● Supplied material
* * * * *
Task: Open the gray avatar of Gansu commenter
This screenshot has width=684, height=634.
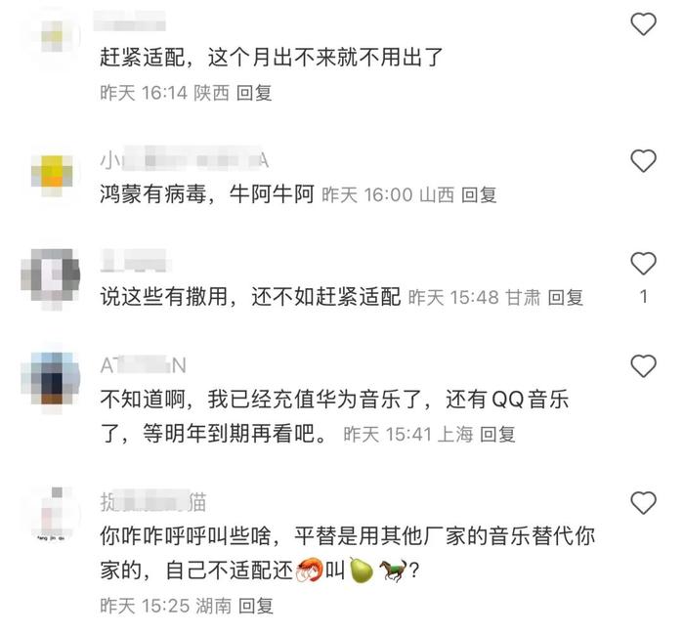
* * * * *
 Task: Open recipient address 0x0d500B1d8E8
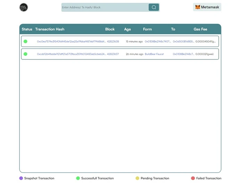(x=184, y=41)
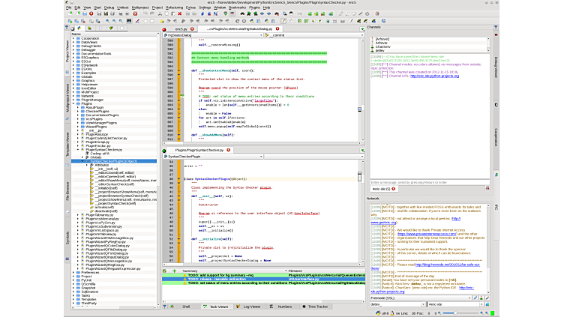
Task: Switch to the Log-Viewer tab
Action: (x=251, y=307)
* * * * *
● Written request
Rewrite everything from the line containing "Task: Open the gray avatar of Gansu commenter" down to the line containing "This screenshot has width=684, height=634.", replacing "gray" with "blue" and leaving the rest of those lines unchanged.

● Task result
Task: Open the blue avatar of Gansu commenter
This screenshot has width=684, height=634.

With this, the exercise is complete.